Extracted records
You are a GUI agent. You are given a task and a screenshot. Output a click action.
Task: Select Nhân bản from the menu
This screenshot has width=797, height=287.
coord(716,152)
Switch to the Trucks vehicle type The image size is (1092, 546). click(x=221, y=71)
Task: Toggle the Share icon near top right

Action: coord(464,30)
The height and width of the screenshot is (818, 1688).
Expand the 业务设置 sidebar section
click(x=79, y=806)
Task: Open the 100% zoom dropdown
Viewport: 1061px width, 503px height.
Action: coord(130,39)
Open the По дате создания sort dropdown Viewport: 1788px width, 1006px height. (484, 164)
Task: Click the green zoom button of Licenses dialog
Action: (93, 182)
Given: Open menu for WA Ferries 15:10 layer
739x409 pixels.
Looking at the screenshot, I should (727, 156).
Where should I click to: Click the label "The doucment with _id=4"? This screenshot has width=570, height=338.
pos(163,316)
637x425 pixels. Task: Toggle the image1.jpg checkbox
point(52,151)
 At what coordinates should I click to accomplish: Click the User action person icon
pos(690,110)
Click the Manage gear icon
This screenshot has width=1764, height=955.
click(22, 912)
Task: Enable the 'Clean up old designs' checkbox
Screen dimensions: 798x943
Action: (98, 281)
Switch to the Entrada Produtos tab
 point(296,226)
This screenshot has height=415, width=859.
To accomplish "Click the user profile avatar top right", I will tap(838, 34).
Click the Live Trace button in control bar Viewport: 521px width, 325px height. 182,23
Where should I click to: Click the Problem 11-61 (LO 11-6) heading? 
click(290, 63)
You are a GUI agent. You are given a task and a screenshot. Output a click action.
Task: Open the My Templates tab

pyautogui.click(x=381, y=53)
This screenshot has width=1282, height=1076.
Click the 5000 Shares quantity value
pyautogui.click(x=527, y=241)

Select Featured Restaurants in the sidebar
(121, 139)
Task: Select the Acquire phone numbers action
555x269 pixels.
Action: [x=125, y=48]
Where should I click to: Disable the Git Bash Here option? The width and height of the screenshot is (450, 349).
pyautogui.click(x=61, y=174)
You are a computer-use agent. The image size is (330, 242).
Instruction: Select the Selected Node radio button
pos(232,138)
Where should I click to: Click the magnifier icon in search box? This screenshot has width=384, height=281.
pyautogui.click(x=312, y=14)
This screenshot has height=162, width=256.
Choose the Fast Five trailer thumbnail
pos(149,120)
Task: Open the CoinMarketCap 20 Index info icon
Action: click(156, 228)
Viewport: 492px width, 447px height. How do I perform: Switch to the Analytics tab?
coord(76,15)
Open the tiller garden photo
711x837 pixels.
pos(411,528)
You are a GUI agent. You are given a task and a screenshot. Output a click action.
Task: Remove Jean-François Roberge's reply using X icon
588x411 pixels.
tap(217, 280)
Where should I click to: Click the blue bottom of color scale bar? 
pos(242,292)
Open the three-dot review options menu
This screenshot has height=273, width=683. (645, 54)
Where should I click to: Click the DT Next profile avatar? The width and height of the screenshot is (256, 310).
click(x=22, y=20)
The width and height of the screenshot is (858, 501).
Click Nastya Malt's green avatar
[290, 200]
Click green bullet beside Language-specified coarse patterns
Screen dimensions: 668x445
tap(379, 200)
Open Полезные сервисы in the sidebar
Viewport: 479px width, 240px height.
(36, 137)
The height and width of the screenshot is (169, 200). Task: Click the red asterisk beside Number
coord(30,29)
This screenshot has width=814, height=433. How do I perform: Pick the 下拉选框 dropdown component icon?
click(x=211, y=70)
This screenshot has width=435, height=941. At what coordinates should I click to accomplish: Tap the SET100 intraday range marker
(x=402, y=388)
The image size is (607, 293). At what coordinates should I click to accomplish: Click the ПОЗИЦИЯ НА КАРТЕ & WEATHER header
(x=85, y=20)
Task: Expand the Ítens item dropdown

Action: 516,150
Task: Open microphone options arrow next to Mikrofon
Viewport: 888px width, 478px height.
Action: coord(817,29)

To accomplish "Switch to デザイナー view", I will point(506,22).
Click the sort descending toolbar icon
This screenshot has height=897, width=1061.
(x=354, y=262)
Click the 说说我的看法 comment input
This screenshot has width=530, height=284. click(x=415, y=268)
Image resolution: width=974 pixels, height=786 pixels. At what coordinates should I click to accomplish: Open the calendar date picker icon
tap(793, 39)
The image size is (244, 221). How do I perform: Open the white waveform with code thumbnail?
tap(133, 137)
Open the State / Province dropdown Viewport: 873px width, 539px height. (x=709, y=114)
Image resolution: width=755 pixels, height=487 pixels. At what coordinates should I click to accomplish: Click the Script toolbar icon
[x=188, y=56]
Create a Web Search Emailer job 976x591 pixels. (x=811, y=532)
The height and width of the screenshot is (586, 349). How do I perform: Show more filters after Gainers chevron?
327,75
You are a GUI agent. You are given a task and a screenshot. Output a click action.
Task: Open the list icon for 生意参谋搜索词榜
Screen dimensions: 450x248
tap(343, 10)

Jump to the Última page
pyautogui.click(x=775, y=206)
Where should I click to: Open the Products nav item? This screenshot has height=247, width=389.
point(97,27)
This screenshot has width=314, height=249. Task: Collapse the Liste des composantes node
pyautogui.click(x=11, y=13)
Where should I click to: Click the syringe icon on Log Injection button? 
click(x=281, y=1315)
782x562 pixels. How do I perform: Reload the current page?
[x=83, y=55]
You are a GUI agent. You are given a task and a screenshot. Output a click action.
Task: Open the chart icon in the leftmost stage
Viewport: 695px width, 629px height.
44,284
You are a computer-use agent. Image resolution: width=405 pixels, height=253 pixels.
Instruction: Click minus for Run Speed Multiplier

> [About this exercise]:
Collect the complete line wherever the string "computer" appears in the records.

> [Answer section]:
You are a computer-use agent. The image size is (330, 242).
You are a computer-use agent. Image resolution: width=405 pixels, height=253 pixels.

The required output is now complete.